--- begin THE INPUT ---

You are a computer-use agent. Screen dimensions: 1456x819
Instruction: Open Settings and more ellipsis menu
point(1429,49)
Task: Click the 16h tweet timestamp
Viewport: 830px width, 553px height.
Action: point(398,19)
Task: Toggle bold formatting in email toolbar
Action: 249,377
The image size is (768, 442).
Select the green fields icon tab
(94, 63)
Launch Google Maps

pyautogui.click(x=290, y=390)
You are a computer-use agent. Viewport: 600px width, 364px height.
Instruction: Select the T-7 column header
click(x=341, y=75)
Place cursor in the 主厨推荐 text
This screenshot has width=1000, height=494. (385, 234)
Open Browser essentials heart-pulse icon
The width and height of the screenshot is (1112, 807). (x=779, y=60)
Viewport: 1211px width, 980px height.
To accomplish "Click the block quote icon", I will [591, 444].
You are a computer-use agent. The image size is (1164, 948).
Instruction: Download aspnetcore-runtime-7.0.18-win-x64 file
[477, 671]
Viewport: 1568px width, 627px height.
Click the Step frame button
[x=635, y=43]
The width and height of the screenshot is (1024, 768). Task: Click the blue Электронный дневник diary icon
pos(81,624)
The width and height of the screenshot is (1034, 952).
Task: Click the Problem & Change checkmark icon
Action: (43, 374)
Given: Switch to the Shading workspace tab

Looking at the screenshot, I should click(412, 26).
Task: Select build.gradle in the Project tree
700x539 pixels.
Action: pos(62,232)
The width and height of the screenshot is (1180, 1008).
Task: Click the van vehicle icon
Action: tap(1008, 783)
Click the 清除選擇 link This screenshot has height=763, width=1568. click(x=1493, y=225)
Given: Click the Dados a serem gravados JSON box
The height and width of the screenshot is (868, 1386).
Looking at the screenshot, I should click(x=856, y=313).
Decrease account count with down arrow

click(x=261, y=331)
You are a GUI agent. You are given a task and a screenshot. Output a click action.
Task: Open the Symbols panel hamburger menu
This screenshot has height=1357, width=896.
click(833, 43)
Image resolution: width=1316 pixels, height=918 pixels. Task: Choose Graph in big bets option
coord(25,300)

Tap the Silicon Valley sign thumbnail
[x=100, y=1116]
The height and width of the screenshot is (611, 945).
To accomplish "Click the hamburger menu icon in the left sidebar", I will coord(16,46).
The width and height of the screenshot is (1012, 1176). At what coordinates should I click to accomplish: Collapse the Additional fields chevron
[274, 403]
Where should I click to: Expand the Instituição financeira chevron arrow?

--- end THE INPUT ---

Please reproduce all of the records above word for word, changing nothing.

* **FINAL RESULT**
You are a computer-use agent. Screen dimensions: 1456x819
Instruction: Open Settings and more ellipsis menu
point(1429,49)
Task: Click the 16h tweet timestamp
Viewport: 830px width, 553px height.
Action: point(398,19)
Task: Toggle bold formatting in email toolbar
Action: 249,377
The image size is (768, 442).
Select the green fields icon tab
(94, 63)
Launch Google Maps

pyautogui.click(x=290, y=390)
You are a computer-use agent. Viewport: 600px width, 364px height.
Instruction: Select the T-7 column header
click(x=341, y=75)
Place cursor in the 主厨推荐 text
This screenshot has width=1000, height=494. (385, 234)
Open Browser essentials heart-pulse icon
The width and height of the screenshot is (1112, 807). (x=779, y=60)
Viewport: 1211px width, 980px height.
To accomplish "Click the block quote icon", I will [591, 444].
You are a computer-use agent. The image size is (1164, 948).
Instruction: Download aspnetcore-runtime-7.0.18-win-x64 file
[477, 671]
Viewport: 1568px width, 627px height.
Click the Step frame button
[x=635, y=43]
The width and height of the screenshot is (1024, 768). Task: Click the blue Электронный дневник diary icon
pos(81,624)
The width and height of the screenshot is (1034, 952).
Task: Click the Problem & Change checkmark icon
Action: (43, 374)
Given: Switch to the Shading workspace tab

Looking at the screenshot, I should click(412, 26).
Task: Select build.gradle in the Project tree
700x539 pixels.
Action: pos(62,232)
The width and height of the screenshot is (1180, 1008).
Task: Click the van vehicle icon
Action: tap(1008, 783)
Click the 清除選擇 link This screenshot has height=763, width=1568. click(x=1493, y=225)
Given: Click the Dados a serem gravados JSON box
The height and width of the screenshot is (868, 1386).
Looking at the screenshot, I should click(x=856, y=313).
Decrease account count with down arrow

click(x=261, y=331)
You are a GUI agent. You are given a task and a screenshot. Output a click action.
Task: Open the Symbols panel hamburger menu
This screenshot has height=1357, width=896.
click(833, 43)
Image resolution: width=1316 pixels, height=918 pixels. Task: Choose Graph in big bets option
coord(25,300)

Tap the Silicon Valley sign thumbnail
[x=100, y=1116]
The height and width of the screenshot is (611, 945).
To accomplish "Click the hamburger menu icon in the left sidebar", I will coord(16,46).
The width and height of the screenshot is (1012, 1176). At what coordinates should I click to accomplish: Collapse the Additional fields chevron
[274, 403]
Where should I click to: Expand the Instituição financeira chevron arrow?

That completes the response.